━━ Input material ━━

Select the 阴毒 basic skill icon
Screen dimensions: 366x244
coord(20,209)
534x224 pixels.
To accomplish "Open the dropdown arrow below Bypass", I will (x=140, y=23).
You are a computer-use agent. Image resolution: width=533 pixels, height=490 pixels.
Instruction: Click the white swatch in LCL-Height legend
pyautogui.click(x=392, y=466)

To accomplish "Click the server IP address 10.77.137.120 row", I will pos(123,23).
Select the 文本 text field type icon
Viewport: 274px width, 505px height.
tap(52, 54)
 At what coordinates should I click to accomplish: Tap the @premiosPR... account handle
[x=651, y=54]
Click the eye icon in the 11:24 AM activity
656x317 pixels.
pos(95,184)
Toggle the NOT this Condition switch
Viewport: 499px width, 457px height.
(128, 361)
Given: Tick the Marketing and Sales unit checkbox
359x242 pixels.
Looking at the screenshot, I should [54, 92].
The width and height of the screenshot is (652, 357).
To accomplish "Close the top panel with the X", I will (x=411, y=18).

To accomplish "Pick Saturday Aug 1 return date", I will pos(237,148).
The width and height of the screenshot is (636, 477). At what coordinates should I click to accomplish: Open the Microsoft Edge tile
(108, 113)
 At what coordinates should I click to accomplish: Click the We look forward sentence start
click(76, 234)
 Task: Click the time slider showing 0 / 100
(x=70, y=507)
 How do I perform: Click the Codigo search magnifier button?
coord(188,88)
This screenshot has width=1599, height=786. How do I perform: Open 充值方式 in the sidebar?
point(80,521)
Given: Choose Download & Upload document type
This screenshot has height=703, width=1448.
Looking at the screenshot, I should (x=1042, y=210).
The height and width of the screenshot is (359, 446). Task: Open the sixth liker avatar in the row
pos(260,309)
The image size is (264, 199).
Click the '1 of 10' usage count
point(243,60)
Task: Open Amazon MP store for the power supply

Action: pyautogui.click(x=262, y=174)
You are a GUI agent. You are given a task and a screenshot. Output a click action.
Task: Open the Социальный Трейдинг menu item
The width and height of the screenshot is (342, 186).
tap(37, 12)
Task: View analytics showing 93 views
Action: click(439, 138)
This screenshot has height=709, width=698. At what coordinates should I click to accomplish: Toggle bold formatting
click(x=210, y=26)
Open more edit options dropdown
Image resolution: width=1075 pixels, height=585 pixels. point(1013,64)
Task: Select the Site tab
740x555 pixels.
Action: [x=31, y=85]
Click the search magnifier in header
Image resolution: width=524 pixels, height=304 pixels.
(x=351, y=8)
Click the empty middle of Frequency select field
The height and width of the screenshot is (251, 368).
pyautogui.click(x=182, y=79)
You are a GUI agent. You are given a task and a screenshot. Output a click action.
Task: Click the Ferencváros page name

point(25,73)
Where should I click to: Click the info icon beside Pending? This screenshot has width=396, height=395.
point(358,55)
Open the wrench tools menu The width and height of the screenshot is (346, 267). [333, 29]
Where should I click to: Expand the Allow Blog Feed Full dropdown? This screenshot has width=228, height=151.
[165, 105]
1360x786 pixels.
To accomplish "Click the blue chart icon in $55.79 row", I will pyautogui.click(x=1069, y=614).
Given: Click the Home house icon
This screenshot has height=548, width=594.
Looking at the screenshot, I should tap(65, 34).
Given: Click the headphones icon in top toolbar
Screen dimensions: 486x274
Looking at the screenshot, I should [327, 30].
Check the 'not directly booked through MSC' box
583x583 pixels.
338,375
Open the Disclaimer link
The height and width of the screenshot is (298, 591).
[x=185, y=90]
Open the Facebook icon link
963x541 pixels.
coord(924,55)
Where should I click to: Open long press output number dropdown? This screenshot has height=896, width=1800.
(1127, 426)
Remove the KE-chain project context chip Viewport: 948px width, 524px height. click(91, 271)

━━━

▶ [Exercise instructions]:
Could you transcribe all of the entries exactly, leaving nothing out?

▶ [Written answer]:
Select the 阴毒 basic skill icon
Screen dimensions: 366x244
coord(20,209)
534x224 pixels.
To accomplish "Open the dropdown arrow below Bypass", I will (x=140, y=23).
You are a computer-use agent. Image resolution: width=533 pixels, height=490 pixels.
Instruction: Click the white swatch in LCL-Height legend
pyautogui.click(x=392, y=466)

To accomplish "Click the server IP address 10.77.137.120 row", I will pos(123,23).
Select the 文本 text field type icon
Viewport: 274px width, 505px height.
tap(52, 54)
 At what coordinates should I click to accomplish: Tap the @premiosPR... account handle
[x=651, y=54]
Click the eye icon in the 11:24 AM activity
656x317 pixels.
pos(95,184)
Toggle the NOT this Condition switch
Viewport: 499px width, 457px height.
(128, 361)
Given: Tick the Marketing and Sales unit checkbox
359x242 pixels.
Looking at the screenshot, I should [54, 92].
The width and height of the screenshot is (652, 357).
To accomplish "Close the top panel with the X", I will (x=411, y=18).

To accomplish "Pick Saturday Aug 1 return date", I will pos(237,148).
The width and height of the screenshot is (636, 477). At what coordinates should I click to accomplish: Open the Microsoft Edge tile
(108, 113)
 At what coordinates should I click to accomplish: Click the We look forward sentence start
click(76, 234)
 Task: Click the time slider showing 0 / 100
(x=70, y=507)
 How do I perform: Click the Codigo search magnifier button?
coord(188,88)
This screenshot has width=1599, height=786. How do I perform: Open 充值方式 in the sidebar?
point(80,521)
Given: Choose Download & Upload document type
This screenshot has height=703, width=1448.
Looking at the screenshot, I should (x=1042, y=210).
The height and width of the screenshot is (359, 446). Task: Open the sixth liker avatar in the row
pos(260,309)
The image size is (264, 199).
Click the '1 of 10' usage count
point(243,60)
Task: Open Amazon MP store for the power supply

Action: pyautogui.click(x=262, y=174)
You are a GUI agent. You are given a task and a screenshot. Output a click action.
Task: Open the Социальный Трейдинг menu item
The width and height of the screenshot is (342, 186).
tap(37, 12)
Task: View analytics showing 93 views
Action: click(439, 138)
This screenshot has height=709, width=698. At what coordinates should I click to accomplish: Toggle bold formatting
click(x=210, y=26)
Open more edit options dropdown
Image resolution: width=1075 pixels, height=585 pixels. point(1013,64)
Task: Select the Site tab
740x555 pixels.
Action: [x=31, y=85]
Click the search magnifier in header
Image resolution: width=524 pixels, height=304 pixels.
(x=351, y=8)
Click the empty middle of Frequency select field
The height and width of the screenshot is (251, 368).
pyautogui.click(x=182, y=79)
You are a GUI agent. You are given a task and a screenshot. Output a click action.
Task: Click the Ferencváros page name

point(25,73)
Where should I click to: Click the info icon beside Pending? This screenshot has width=396, height=395.
point(358,55)
Open the wrench tools menu The width and height of the screenshot is (346, 267). [333, 29]
Where should I click to: Expand the Allow Blog Feed Full dropdown? This screenshot has width=228, height=151.
[165, 105]
1360x786 pixels.
To accomplish "Click the blue chart icon in $55.79 row", I will pyautogui.click(x=1069, y=614).
Given: Click the Home house icon
This screenshot has height=548, width=594.
Looking at the screenshot, I should tap(65, 34).
Given: Click the headphones icon in top toolbar
Screen dimensions: 486x274
Looking at the screenshot, I should [327, 30].
Check the 'not directly booked through MSC' box
583x583 pixels.
338,375
Open the Disclaimer link
The height and width of the screenshot is (298, 591).
[x=185, y=90]
Open the Facebook icon link
963x541 pixels.
coord(924,55)
Where should I click to: Open long press output number dropdown? This screenshot has height=896, width=1800.
(1127, 426)
Remove the KE-chain project context chip Viewport: 948px width, 524px height. click(91, 271)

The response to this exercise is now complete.